Work instructions = Below are some records. Print exactly the lines between the one holding "Tap the back arrow icon" and the one holding "This screenshot has width=748, height=456.", inclusive, and nothing else.

Task material =
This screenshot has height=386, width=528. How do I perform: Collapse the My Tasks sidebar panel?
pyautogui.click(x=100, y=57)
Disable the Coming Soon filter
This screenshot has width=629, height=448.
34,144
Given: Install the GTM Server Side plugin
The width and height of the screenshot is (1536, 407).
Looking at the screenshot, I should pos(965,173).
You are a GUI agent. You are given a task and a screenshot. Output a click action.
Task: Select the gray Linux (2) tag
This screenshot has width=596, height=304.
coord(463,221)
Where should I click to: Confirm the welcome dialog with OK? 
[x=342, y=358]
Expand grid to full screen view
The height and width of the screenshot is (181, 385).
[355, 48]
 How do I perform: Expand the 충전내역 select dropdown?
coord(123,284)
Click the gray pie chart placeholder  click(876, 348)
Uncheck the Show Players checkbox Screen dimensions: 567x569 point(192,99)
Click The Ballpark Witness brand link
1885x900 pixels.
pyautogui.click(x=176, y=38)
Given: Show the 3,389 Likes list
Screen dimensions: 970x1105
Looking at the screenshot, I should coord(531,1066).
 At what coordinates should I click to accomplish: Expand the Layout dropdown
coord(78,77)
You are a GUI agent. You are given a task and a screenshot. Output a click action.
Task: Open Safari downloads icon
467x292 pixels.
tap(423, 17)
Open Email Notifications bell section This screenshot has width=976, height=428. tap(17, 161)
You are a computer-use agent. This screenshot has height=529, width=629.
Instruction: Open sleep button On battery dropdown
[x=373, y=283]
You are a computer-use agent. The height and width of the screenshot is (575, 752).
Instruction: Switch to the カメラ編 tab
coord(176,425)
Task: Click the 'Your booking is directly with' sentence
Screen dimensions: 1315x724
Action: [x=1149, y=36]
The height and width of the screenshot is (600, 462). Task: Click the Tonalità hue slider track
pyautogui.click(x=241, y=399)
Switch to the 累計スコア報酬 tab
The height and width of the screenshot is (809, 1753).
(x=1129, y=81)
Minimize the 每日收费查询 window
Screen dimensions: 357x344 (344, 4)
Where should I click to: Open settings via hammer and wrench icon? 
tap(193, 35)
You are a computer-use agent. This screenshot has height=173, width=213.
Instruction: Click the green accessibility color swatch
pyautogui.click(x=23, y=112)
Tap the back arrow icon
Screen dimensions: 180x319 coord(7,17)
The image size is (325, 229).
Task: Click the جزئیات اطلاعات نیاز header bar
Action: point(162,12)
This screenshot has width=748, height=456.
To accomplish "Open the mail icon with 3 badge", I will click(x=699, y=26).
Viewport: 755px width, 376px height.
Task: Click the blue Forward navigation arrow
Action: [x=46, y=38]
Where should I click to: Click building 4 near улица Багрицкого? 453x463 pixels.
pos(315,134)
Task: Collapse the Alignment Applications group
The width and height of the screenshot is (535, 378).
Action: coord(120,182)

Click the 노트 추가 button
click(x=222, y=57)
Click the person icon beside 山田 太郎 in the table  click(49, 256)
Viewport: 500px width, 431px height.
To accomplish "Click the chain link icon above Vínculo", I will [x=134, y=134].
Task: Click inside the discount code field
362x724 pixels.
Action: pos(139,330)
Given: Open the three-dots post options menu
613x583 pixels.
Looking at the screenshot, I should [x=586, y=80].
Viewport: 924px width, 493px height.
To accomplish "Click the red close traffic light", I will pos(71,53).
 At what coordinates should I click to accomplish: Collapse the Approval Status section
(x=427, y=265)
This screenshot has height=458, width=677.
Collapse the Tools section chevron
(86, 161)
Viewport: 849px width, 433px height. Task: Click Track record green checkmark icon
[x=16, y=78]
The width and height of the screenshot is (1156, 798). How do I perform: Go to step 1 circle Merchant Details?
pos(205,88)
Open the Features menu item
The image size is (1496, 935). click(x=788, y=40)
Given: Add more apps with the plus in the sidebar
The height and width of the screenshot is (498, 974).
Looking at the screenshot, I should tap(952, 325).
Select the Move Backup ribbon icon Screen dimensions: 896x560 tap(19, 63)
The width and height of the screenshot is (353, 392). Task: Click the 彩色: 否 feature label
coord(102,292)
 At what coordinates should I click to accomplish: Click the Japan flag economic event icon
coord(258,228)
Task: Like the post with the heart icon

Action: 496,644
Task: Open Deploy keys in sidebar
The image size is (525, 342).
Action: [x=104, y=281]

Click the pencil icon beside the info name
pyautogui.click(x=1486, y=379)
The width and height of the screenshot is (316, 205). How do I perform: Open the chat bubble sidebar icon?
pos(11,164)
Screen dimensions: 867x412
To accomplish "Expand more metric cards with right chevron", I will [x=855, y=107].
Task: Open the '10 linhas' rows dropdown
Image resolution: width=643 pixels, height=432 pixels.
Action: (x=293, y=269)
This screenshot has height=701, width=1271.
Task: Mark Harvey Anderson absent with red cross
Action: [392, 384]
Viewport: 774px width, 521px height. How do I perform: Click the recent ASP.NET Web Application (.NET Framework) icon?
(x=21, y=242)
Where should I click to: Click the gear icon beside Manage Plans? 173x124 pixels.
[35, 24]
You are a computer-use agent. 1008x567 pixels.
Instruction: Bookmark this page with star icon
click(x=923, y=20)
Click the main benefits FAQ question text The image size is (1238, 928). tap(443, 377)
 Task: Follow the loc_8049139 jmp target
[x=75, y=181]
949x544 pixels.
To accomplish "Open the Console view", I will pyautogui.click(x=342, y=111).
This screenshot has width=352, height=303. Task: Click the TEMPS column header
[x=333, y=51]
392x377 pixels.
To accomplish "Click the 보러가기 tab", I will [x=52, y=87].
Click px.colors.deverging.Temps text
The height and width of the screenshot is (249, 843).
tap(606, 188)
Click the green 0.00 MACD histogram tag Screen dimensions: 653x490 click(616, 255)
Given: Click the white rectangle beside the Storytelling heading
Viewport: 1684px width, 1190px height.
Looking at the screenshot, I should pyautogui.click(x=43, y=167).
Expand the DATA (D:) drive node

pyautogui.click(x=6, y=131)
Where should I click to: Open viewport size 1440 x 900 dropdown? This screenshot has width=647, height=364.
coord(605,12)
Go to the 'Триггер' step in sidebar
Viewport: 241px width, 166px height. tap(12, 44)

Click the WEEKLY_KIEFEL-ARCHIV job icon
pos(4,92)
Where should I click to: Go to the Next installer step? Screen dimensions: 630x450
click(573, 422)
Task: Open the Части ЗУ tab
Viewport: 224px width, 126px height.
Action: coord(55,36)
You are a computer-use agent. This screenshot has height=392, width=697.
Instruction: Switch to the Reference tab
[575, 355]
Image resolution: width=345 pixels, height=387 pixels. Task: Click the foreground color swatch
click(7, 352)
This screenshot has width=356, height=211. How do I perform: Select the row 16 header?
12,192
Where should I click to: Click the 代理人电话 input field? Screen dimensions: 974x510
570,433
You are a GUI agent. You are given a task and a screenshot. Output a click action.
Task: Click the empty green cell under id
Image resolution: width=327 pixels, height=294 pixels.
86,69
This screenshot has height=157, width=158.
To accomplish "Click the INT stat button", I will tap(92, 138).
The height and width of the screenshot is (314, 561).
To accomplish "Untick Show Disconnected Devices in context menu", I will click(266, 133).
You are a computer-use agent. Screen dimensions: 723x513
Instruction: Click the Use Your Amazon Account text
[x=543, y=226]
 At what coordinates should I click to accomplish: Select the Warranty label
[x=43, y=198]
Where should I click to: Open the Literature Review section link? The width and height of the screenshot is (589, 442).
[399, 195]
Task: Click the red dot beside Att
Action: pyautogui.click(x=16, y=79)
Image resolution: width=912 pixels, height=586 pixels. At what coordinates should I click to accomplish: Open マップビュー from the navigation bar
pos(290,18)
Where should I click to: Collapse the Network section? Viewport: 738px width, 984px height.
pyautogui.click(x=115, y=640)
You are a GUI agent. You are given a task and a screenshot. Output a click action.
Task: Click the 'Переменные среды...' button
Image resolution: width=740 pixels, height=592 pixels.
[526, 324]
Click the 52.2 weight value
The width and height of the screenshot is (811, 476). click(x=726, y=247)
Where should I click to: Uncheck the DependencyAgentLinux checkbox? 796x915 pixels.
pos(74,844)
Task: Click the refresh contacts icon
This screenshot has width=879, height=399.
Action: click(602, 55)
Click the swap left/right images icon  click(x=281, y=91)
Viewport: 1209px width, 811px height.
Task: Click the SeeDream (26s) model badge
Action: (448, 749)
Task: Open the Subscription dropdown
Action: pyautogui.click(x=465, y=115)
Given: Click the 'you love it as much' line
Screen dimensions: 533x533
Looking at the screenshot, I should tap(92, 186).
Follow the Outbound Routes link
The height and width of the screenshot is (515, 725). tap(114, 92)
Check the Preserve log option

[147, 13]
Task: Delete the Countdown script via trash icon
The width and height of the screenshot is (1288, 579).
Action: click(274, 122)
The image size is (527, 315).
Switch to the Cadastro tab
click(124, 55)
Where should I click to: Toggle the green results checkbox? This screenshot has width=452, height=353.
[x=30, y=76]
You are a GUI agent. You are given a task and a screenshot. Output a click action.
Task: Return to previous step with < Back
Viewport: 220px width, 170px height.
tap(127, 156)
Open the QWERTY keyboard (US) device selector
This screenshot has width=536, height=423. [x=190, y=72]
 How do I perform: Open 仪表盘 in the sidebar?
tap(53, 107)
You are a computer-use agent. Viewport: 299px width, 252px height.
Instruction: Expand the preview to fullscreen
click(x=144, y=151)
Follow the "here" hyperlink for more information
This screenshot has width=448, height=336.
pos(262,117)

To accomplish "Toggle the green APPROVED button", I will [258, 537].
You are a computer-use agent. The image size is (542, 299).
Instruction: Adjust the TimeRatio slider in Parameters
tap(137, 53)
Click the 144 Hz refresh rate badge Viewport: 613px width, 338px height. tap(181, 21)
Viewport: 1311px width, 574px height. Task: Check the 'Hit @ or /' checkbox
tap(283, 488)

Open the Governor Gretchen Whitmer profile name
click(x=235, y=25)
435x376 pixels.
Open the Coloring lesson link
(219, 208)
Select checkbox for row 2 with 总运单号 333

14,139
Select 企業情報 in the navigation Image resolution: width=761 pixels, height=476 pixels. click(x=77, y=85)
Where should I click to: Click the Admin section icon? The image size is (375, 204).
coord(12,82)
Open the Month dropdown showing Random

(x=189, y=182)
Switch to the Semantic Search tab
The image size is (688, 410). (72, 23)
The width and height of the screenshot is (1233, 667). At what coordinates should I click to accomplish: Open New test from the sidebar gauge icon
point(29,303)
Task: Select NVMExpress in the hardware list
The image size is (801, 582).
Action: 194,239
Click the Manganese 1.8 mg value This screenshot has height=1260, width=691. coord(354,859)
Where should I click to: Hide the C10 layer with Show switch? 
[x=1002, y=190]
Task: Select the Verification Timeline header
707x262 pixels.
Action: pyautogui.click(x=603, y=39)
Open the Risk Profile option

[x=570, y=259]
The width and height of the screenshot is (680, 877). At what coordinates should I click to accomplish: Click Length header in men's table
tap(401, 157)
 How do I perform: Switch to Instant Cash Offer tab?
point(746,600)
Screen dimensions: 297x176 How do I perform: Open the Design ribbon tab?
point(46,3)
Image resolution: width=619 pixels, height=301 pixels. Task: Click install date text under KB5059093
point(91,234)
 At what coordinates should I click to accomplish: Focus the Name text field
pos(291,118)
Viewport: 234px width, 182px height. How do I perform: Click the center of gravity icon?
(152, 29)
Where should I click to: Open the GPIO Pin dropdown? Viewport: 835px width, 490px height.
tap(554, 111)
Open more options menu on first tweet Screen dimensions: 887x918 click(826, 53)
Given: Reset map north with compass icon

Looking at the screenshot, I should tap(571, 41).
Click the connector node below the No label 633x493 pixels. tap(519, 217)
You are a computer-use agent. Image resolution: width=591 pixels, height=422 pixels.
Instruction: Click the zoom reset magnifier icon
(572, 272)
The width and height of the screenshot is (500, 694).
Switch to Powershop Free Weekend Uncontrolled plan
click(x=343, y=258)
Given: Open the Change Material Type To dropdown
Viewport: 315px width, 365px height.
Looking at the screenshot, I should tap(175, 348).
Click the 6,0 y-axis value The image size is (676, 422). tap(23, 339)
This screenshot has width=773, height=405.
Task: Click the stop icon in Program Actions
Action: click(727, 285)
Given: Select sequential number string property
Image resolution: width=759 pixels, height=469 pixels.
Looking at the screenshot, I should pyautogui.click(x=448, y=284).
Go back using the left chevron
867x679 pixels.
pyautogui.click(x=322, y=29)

Exercise response =
Tap the back arrow icon
Screen dimensions: 180x319 coord(7,17)
The image size is (325, 229).
Task: Click the جزئیات اطلاعات نیاز header bar
Action: point(162,12)
This screenshot has width=748, height=456.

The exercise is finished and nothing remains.